(recasts paragraph nine for clarity)
SINGAPORE (ICIS)--China’s phenol and acetone prices in the domestic market are expected to stay high in 2018 on the back of strong demand from some the downstream industries, offsetting a planned increase in supply.
Phenol prices in the domestic market largely rebounded in the last quarter of 2017, along with commissioning of the first phenol-based cyclohexanone unit in China.
Acetone prices also move up on the back of strong downstream demand.
This, together with planned start-ups of some new downstream plants and the anti-dumping duties imposed on some imported derivatives, makes markets participants optimistic about the 2018 outlook.
Domestic suppliers are expanding production capacities to meet growing demand while running their plants at higher operating rate.
Given no changes in the attractive profits, domestic suppliers are likely to remain at high rates in the near term.
CNOOC and Shell Petrochemical Company (CSPC) plans to commission its 350,000 tonne/year phenol/acetone unit in the first quarter of 2018, and this will increase domestic supply.
According to statistics by ICIS, the unit will produce 18,000 tonnes of phenol and 10,000 tonnes of acetone per month, given normal operation.

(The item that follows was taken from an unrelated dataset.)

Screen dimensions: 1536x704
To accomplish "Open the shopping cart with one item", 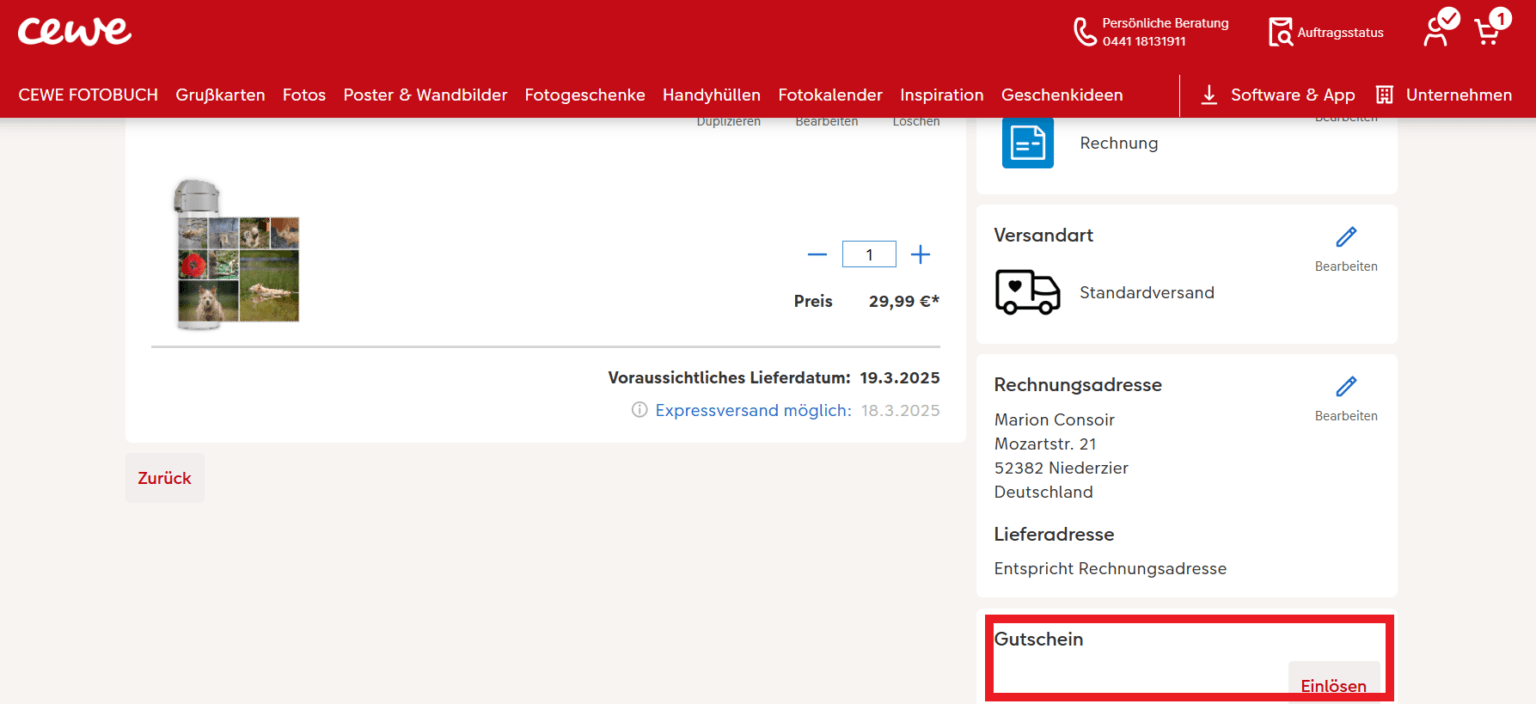I will pyautogui.click(x=1489, y=31).
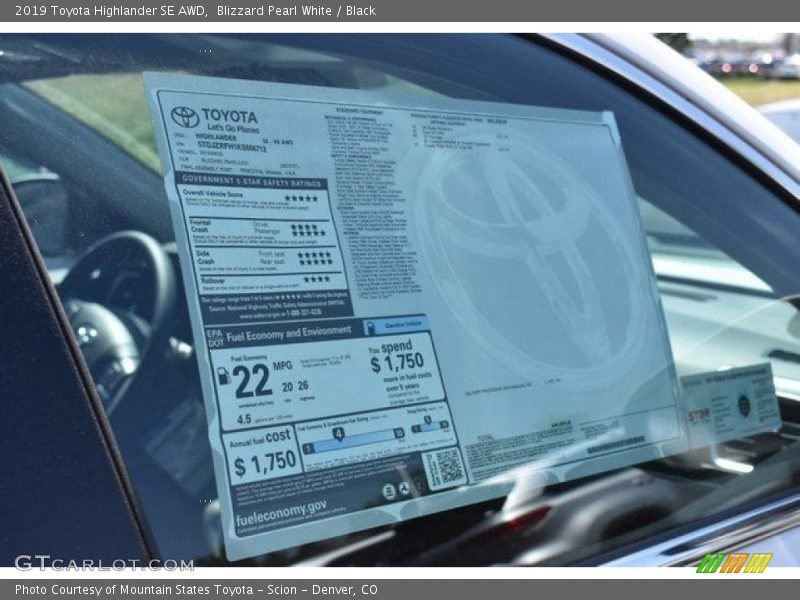
Task: Click the round EPA seal icons near fueleconomy.gov
Action: [397, 490]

Shell Chemical is planning to idle its newer 227,000 tonne/year phenol unit in Deer Park, the US, in the near future while the older, larger plant will be kept running, sources said.
While impact on local phenol supply will be limited, the shutdown will severely affect US’ phenol exports.

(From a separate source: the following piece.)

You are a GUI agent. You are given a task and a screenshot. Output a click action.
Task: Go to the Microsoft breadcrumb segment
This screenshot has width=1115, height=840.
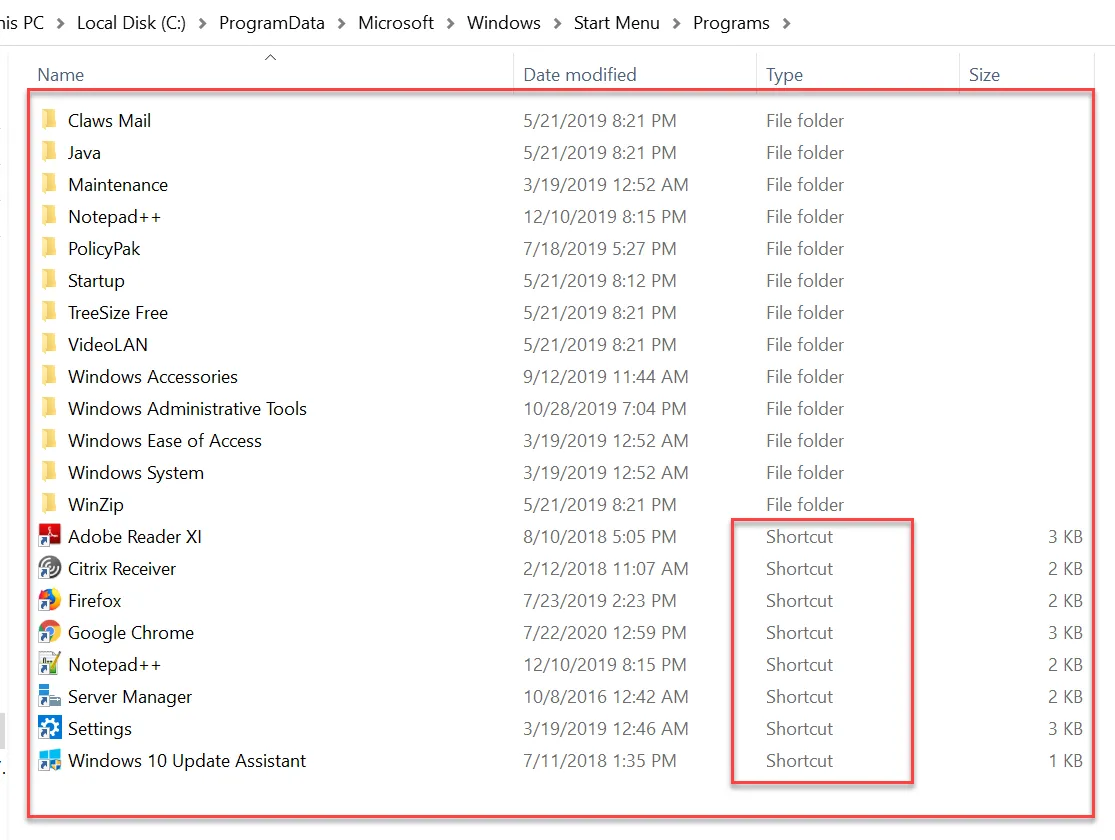coord(396,23)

Meanwhile, the shutdown will reduce local acetone supply and in turn increase imports due to under production of acetone in the US as a co-product of phenol.
Taiwan-based China Petrochemical Development Corporation (CPDC) will start its 150,000 tonne/year phenol-feed cyclohexanone unit at Nantong in Jiangsu Province, east China in the first quarter of 2018.

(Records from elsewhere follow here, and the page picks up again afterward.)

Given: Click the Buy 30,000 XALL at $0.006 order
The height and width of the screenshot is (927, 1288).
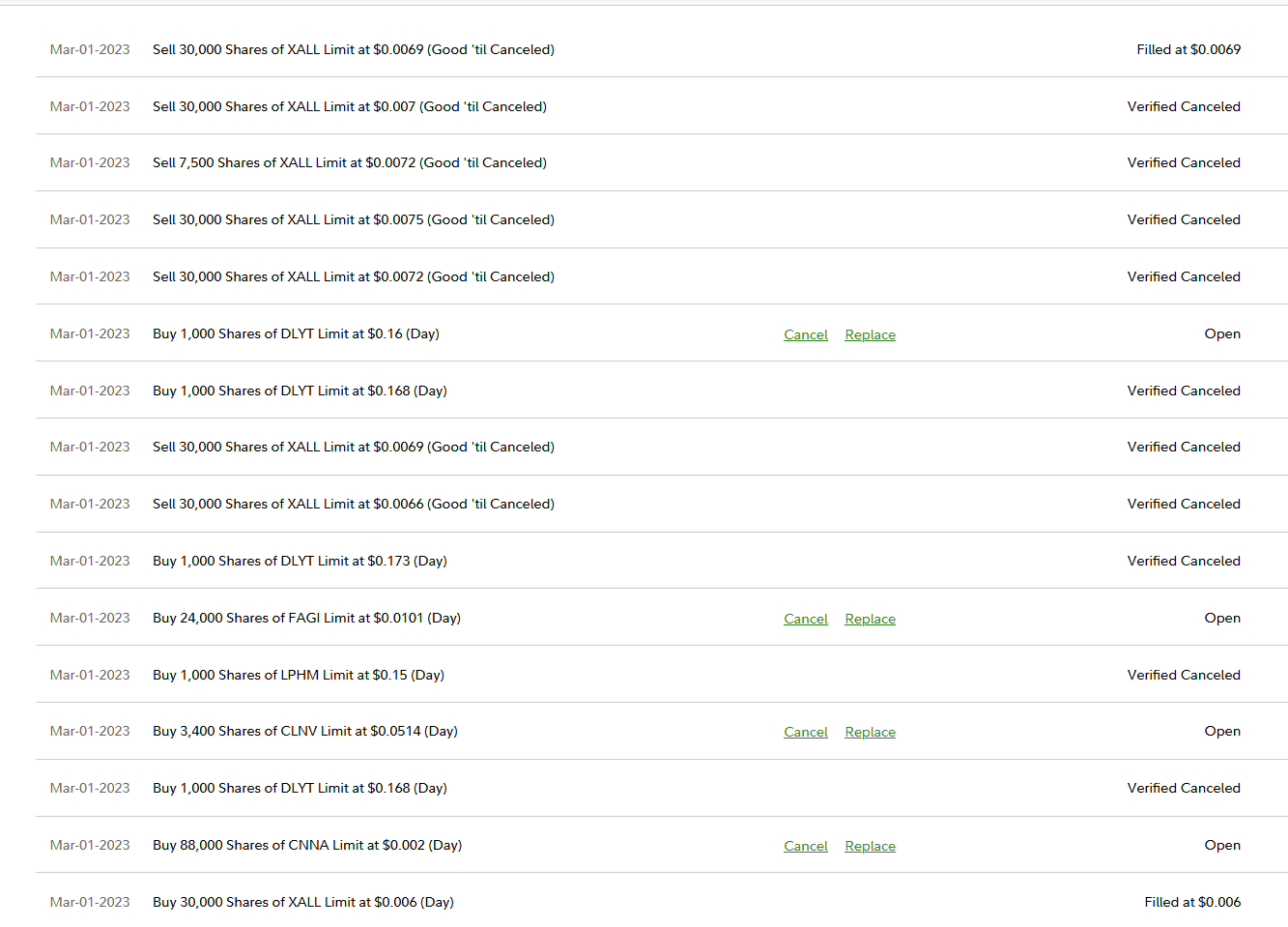Looking at the screenshot, I should pos(302,902).
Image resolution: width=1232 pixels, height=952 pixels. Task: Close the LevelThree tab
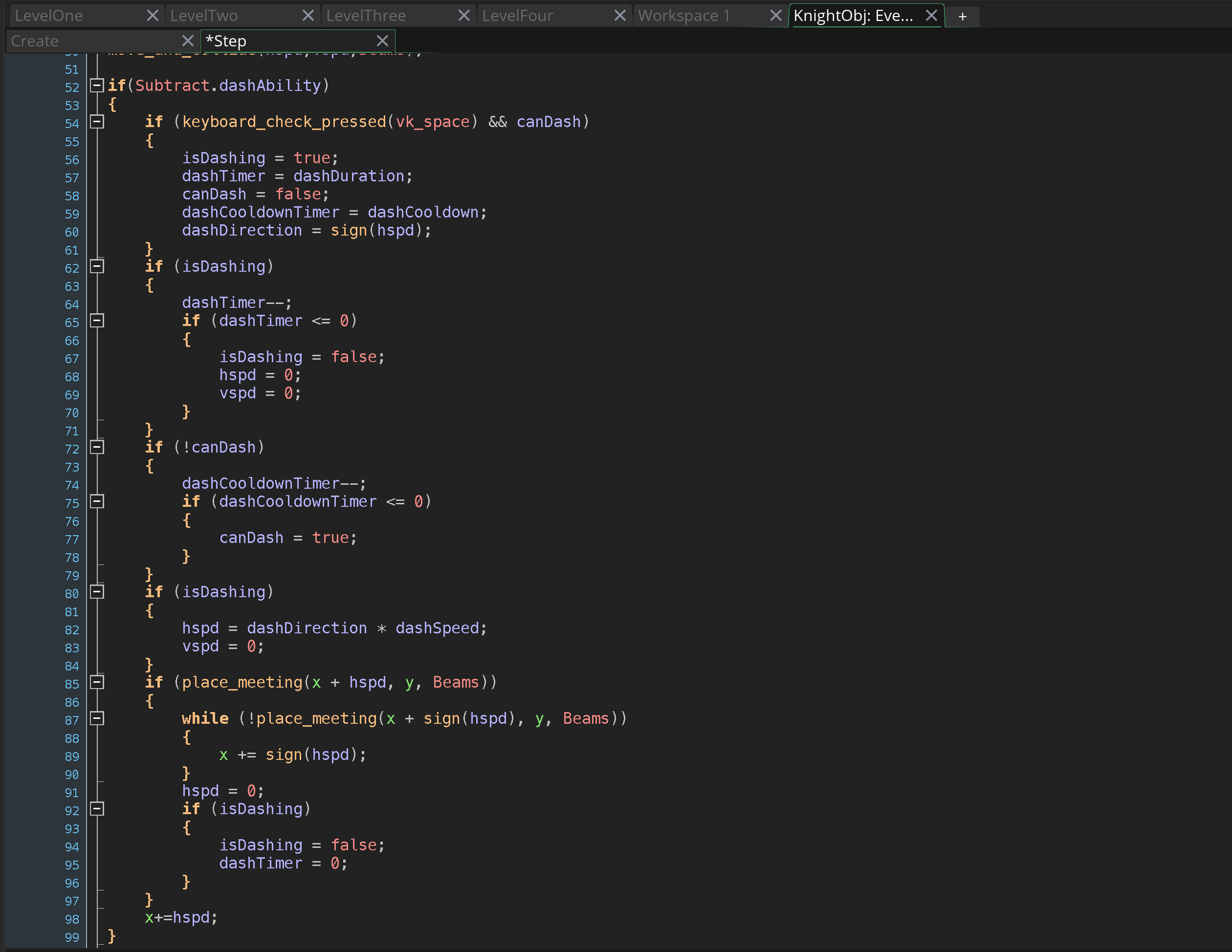463,16
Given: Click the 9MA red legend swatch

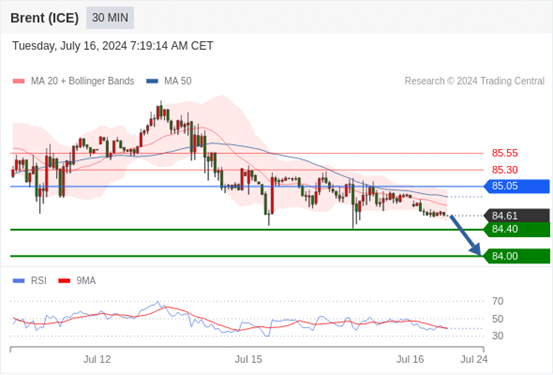Looking at the screenshot, I should click(64, 281).
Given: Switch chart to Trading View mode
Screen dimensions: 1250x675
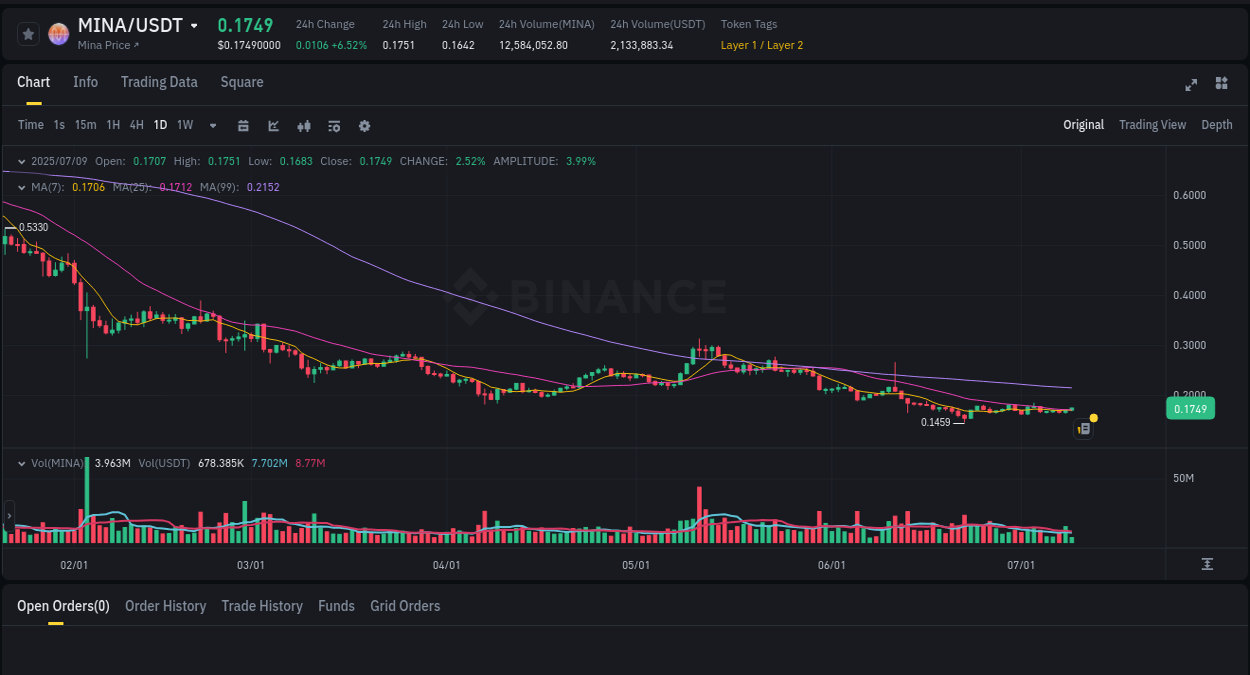Looking at the screenshot, I should click(1152, 125).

This will consume around 12,500 tonnes of phenol per month given normal operation of the unit.
Currently, Fujian Shenyuan New Materials has a phenol demand of 15,000-16,000 tonnes per month to run its 200,000 tonne/year cyclohexanone unit.
The two units totally need 27,000-28,000 tonnes of phenol every month.
For bisphenol A (BPA), another derivative of phenol, the Ministry of Commerce of China ruled that cargoes originating from Thailand constituted dumping, according to the news release at its official website on 9 November 2017.
This, together with short supply, pushes up BPA prices in the domestic market and in turn encourage domestic suppliers to hike their operating rates.
According to ICIS, the overall run rate has risen to around 85% at present, and most participants expect the situation to continue in 2018, which may increase demand for feedstock phenol and acetone.
Based on data from the China Customs, China’s monthly phenol imports average at 30,000 tonnes in 2017 with 26% from the US.
However, volumes from the US will be replenished from Asia or domestic suppliers along with the shutdown of US Shell’s unit in 2018.
Meanwhile acetone demand continues to increase on the back of substantial profits in downstream BPA, methl methacrylate (MMA) and methyl isobutyl ketone (MIBK) industries, but the level is not as strong as phenol.
The Ministry of Commerce of China ruled in November 2017 that BPA and MIBK originating from some countries constituted dumping.
This will lead to high anti-dumping duties and in turn prevent many import cargoes from flowing into the domestic market. Supply will tighten as a result, pushing up prices.
Thereby, domestic BPA and MIBK producers may raise their run rates propelled by generous profits, increasing demand for acetone.
Shandong Haili Chemical Industry’s 130,000 tonne/year acrylonitrile (ACN) unit will come on stream in early 2018, and the unit is heard equipped with a 50,000 tonne/year MMA unit.
Before completion of the MMA unit, the producer plans to purchase acetone to produce acetone cyanohydrin, and the cargoes will be provided to MMA producers, with a purpose to get profits in MMA businesses and consume co-product hydrocyanic acid from its ACN unit.
This will also increase demand for acetone.
The China acetone market has been subject to supply shortage for a long time.
Data show that imports accounted for 45% of total supply in the domestic market in 2016, indicating China’s strong demand for acetone imports.
However, the demand for imports may gradually decrease in the future along with start-ups of new units and rising run rates of existing units in China.
Besides, there is an expectation that acetone supply in the US may tighten after the announcement that US-based Shell Chemical will idle its older line in the US in mid-January 2018, needing volumes from other countries.
China-based suppliers may take the opportunity, actively exporting cargoes to balance domestic supply and demand.